To do.
Print the lines from the start up to and including the line with "Looking at the screenshot, I should tap(1233, 67).", with no changes.

Input data.

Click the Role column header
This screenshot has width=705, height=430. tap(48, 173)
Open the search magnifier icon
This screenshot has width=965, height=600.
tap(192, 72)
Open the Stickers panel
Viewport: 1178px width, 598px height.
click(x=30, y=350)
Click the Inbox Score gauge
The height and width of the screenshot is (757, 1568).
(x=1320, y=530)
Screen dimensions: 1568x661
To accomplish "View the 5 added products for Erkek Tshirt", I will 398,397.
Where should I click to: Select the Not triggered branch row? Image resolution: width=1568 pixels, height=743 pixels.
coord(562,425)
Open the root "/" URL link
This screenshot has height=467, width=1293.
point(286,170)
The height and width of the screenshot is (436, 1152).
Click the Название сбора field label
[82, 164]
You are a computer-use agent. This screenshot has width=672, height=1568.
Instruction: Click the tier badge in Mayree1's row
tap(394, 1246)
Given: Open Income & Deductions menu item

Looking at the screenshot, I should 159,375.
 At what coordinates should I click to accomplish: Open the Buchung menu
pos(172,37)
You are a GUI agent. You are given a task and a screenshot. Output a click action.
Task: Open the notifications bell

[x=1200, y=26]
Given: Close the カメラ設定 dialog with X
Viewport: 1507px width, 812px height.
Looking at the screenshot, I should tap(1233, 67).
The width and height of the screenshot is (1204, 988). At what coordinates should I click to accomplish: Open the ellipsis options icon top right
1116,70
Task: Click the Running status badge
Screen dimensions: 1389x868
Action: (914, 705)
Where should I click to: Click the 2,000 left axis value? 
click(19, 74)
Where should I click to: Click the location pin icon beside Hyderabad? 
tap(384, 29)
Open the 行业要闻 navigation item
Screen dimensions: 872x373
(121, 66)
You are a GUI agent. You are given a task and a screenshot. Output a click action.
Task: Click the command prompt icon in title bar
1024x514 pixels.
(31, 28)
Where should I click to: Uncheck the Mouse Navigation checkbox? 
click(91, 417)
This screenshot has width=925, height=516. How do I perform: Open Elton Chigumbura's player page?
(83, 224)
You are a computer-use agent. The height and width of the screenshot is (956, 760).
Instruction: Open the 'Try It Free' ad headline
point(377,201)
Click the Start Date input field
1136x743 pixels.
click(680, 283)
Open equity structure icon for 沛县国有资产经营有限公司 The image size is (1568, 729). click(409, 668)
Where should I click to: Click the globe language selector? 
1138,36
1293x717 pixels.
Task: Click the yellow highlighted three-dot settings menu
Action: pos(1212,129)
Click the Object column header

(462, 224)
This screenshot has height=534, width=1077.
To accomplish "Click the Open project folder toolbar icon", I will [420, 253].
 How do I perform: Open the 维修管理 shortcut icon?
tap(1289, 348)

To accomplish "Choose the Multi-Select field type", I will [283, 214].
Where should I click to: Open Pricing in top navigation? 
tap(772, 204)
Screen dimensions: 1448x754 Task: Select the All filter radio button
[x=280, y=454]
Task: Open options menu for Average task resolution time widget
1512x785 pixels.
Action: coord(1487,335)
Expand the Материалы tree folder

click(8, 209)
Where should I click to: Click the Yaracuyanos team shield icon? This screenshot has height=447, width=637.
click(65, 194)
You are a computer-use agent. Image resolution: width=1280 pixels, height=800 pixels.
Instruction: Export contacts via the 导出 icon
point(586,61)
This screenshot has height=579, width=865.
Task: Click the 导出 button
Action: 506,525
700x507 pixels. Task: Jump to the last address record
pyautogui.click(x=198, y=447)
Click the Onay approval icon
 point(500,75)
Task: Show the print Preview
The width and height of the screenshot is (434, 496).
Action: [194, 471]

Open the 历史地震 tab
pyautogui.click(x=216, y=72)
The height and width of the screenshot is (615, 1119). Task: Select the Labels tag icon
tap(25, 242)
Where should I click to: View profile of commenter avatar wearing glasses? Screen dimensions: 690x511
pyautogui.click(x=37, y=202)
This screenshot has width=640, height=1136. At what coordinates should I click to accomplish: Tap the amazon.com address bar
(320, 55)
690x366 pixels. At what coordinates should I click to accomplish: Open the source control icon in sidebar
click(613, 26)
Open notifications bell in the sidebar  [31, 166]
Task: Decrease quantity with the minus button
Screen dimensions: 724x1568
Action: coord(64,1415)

Solution for this problem.
Click the Role column header
This screenshot has width=705, height=430. tap(48, 173)
Open the search magnifier icon
This screenshot has width=965, height=600.
tap(192, 72)
Open the Stickers panel
Viewport: 1178px width, 598px height.
click(x=30, y=350)
Click the Inbox Score gauge
The height and width of the screenshot is (757, 1568).
(x=1320, y=530)
Screen dimensions: 1568x661
To accomplish "View the 5 added products for Erkek Tshirt", I will 398,397.
Where should I click to: Select the Not triggered branch row? Image resolution: width=1568 pixels, height=743 pixels.
coord(562,425)
Open the root "/" URL link
This screenshot has height=467, width=1293.
point(286,170)
The height and width of the screenshot is (436, 1152).
Click the Название сбора field label
[82, 164]
You are a computer-use agent. This screenshot has width=672, height=1568.
Instruction: Click the tier badge in Mayree1's row
tap(394, 1246)
Given: Open Income & Deductions menu item

Looking at the screenshot, I should 159,375.
 At what coordinates should I click to accomplish: Open the Buchung menu
pos(172,37)
You are a GUI agent. You are given a task and a screenshot. Output a click action.
Task: Open the notifications bell

[x=1200, y=26]
Given: Close the カメラ設定 dialog with X
Viewport: 1507px width, 812px height.
Looking at the screenshot, I should tap(1233, 67).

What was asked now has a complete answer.